La entrada triunfal de Jesús de Nazareth es un aviso para los que gustan de palmas y olivos, aplausos, incienso, laudos y cánticos. En unos días la misma gente que lo ensalzaba lo subió, pero crucificado, a los maderos. De todos los amigos que tenía le acompañaron su madre y pocos más. Y eso que era Dios. Al menos eso siguen repitiendo millones de personas depues de dos mil años. Aunque no hace ni dos semanas nos recordaron esa demoledora sentencia: «polvo eres y en polvo te has de convertir», ni caso que hacemos, como si no fuera con nosotros. Vivímos el momento como si nunca se fuera a acabar, envueltos en aromas de pachuli y oyendo sólo los laudos de los pelotas. La soberbia sube el ego a la estratosfera hasta que la proximidad al sol, como a Ícaro, le socarra las alas y cae en picado.

El Nazareno entraba en Jerusalem a lomos del borrico, hoy vemos algunos borricos entrar a lomos de los lameculos, que nunca faltan en los aledaños del poder. Jesús avisaba que hasta su entrada triunfal terminaría expirando en el Calvario. Hasta los del Imperio hacían desfilar a sus héroes bajo el laurel, pero con el puñetero esclavo recordándole a cada paso que era humano; que no se te olvide, repetía. El aviso sigue vigente, las entradas triunfales preceden al indefectible ocaso.

Mañana rompe el redoble tamboril de la Semana Santa. Mandamos la infantería infantil a dar la bienvenida, agitando palmas, derrochando inocencia, rendidos a las bienaventuranzas, creyendo en la verdad y en la vida, paladeando las pequeñas cosas, ignorando los sacrificios paternos, vistiendo estrenos, inundando el domingo de sonrisas, alegrando a los tristes. Quizá porque eran ellos, los chiquillos, el Nazareno se dejó llevar. A partir del lunes vienen los de tapadillo, con sus desfiles de oropeles, penitentes reincidentes, sayales de seda, humildes de procesión, anónimos conocidos, rezadores de semana, plañideras de contrato. Lo llevan a coscoletas hasta el suplicio del viernes en el Gólgota donde le asaetean. Ahí los pasajes de gloria expiran. Las vísperas del infinito nos vuelven rezadores. Al final todos, tambien los triunfadores, criando malvas. Tenemos pocos días para pensar en la muerte, y menos si estamos en la rutina de las vacaciones. Hasta el domingo. ¿Y después? Luego vuelve el arrastre cotidiano; el quehacer envolvente; el sinvivir de la vida; el torbellino de angustias; los gozos ocasionales; las alegrías efímeras; y, los triunfos banales.

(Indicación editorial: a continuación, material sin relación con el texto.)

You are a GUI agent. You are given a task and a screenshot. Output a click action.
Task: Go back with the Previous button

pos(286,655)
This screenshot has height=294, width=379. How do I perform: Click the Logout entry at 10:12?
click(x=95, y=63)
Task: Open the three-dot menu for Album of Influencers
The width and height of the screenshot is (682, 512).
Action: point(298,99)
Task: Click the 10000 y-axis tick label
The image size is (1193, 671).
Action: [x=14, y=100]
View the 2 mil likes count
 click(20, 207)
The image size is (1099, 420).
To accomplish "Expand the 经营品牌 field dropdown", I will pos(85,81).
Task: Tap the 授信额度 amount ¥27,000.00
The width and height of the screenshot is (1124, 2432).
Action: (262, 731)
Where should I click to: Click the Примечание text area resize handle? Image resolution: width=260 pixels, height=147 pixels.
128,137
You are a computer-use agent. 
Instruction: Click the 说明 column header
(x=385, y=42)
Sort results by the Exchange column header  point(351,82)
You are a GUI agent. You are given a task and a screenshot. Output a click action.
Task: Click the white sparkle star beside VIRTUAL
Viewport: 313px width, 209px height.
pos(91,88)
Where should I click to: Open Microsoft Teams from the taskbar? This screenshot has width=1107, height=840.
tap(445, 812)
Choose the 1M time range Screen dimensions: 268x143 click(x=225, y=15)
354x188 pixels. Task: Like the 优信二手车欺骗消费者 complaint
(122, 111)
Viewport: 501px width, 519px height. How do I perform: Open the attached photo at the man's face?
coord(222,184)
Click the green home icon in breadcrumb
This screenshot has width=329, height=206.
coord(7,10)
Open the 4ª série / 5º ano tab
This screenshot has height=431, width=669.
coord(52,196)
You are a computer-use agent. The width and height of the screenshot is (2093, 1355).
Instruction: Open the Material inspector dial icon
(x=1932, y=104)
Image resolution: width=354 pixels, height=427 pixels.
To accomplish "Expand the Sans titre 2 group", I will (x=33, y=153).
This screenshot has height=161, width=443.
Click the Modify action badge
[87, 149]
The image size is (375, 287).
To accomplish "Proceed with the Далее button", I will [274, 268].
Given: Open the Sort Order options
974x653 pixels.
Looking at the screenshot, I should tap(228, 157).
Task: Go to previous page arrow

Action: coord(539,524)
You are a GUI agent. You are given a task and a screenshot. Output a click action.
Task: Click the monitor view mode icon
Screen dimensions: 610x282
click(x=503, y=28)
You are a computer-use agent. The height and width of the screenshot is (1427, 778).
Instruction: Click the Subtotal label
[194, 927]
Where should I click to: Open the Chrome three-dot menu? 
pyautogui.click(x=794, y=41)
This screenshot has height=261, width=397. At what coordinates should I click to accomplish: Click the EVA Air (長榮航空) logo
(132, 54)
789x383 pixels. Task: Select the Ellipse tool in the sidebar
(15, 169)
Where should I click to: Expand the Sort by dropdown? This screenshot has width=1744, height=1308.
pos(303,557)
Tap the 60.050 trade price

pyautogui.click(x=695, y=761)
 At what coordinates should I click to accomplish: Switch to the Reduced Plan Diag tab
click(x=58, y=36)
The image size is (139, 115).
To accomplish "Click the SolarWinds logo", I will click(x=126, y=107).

Después, pienso yo, a todos nos gustaría creer en la resurrección, incluso en domingo. Al menos a mí; me gusta creer en la resurrección de la carne, pero con mucha discreción. Las distintas confesiones lo proclaman: y al tercer día resucitó. Lo proclaman incluso como la resurrección de la carne; debe ser de lo poco que las sotanas santifican de la carne. Pero me temo que lo proclaman porque eso les otorga las llaves del cielo, de la eternidad, de la gloria, del éxito, que dicen los modernos. Otra llegada triunfal, pero ahora de la mano de los jerarcas eclesiásticos. Pero esta entrada es para la Jerusalem eterna. Por eso han mandado los curas lo que han mandado en siglos: Tu sí, tú no. De ahí deriva su poder, del reparto de indulgencias. Se especializaron en procesiones triunfales de los poderosos.

Por eso llevo con discreción mi esperanza, y con disimulada emoción la fe popular de gentes como las de Santa Cruz. Seguramente tambien por eso Antonio Machado recitaba su fe en el Cristo que «anduvo en la mar». Pero que no se enteren ni cofrades, ni sacristanes, ni curas.